Texto fuente>
┌────────
El Dios del primer discurso demuestra que en el mundo existe orden, belleza y
perfección, providencia incluso hasta lo más remoto. Si Job no lo capta, incluso lo
niega, es porque se encierra en sí mismo, contemplándolo todo a través de sus intereses
personales y de los del hombre.
Job reconoce su pequeñez en 40,3-5. Promete no volver a hablar. Pero Dios no
ha terminado. Le queda por tratar el segundo problema: su forma de gobernar el mundo,
luchando contra el mal y la injusticia. Dios comienza haciéndole caer a Job en la cuenta
de lo difícil que es acabar con la injusticia y los malvados (40,6-14); él no podría
conseguirlo. Lo mismo que sería incapaz de cazar al hipopótamo (40,15-24) o de vencer
al cocodrilo (40,25-41,26). Estos dos animales, más que seres físicos son símbolos de
las fuerzas del mal. El hombre no puede derrotarlos. Dios, en cambio, se da por
supuesto que puede hacerlo. Es lo que reconoce Job en su última intervención (42,1-6),
admitiendo que ha hablado de grandezas que no conocía, «de maravillas que superan mi
comprensión». Pero lo más importante es que estas intervenciones de Dios han supuesto
para Job un descubrimiento del Señor. «Te conocía sólo de oídas, ahora te han visto mis
ojos» (42,5). Así, la crisis de la idea de Dios, que había aflorado potentemente en la
discusión con los amigos, queda ahora superada gracias a un conocimiento nuevo del
mismo Dios.
└────────
Tareas pendientes>
(a) Resuma en dos oraciones el texto sobre Job y los discursos de Dios.
(b) Prosiga el texto sobre Job y los discursos de Dios a partir de su última oración.

Material proporcionado>
┌────────
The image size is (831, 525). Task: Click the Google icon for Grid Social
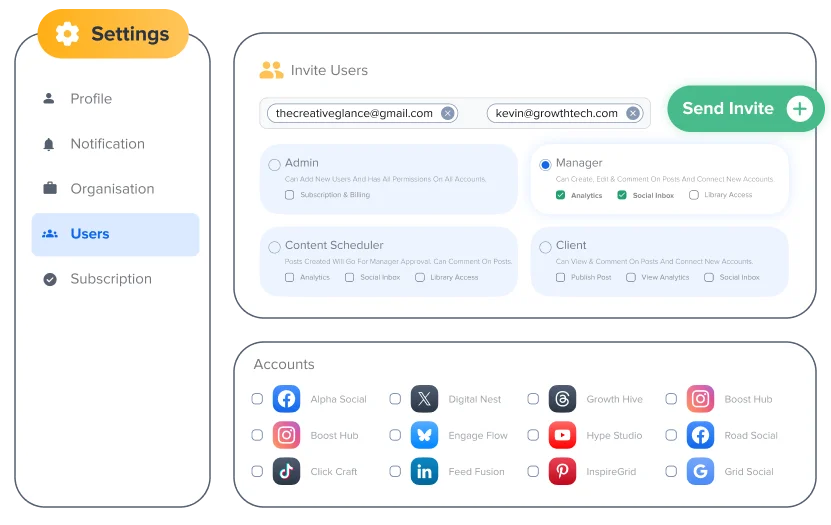pos(700,471)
└────────
Respuestas>
(a) Después de que Job reconoce su pequeñez, Dios le muestra lo difícil que es acabar con la injusticia y los malvados, algo que Job no podría lograr, como tampoco podría cazar al hipopótamo ni vencer al cocodrilo, símbolos de las fuerzas del mal que Dios, en cambio, puede derrotar. Job admite haber hablado de grandezas que no conocía, y la crisis de la idea de Dios surgida en la discusión con los amigos queda superada gracias a un conocimiento nuevo del mismo Dios.

(b)
Dios, los amigos y Job
Antes del final feliz, el autor ha añadido unas palabras relativas a los amigos que
encierran profunda ironía. Dios se dirige al más anciano, Elifaz de Temán, y le dice:
«Estoy irritado contra ti y tus dos compañeros porque no habéis hablado rectamente de
mí, como lo ha hecho mi siervo Job. Por tanto, tomad siete novillos y siete carneros,
dirigíos a mi siervo Job y ofrecedlos en holocausto y mi siervo Job intercederá por
vosotros. Yo haré caso a Job y no os trataré como merece vuestra temeridad, por no
haber hablado rectamente de mí, como lo ha hecho mi siervo Job» (Job 42:7-8).
Cuando uno recuerda el esfuerzo de los amigos por defender a Dios, y los ataques e
insultos que Job ha dirigido a Dios, resulta sorprendente escuchar que los amigos no han
hablado rectamente de Dios y Job, sí. Es un duro ataque a la teología tradicional y
superficial.
Resumen
La actitud de Job ante el sufrimiento pasa por etapas muy distintas: desde la
admirable aceptación inicial, hasta la rebeldía creciente, la acusación a Dios y la
blasfemia, para terminar en la aceptación humilde del misterio y el descubrimiento de
una nueva imagen de Dios.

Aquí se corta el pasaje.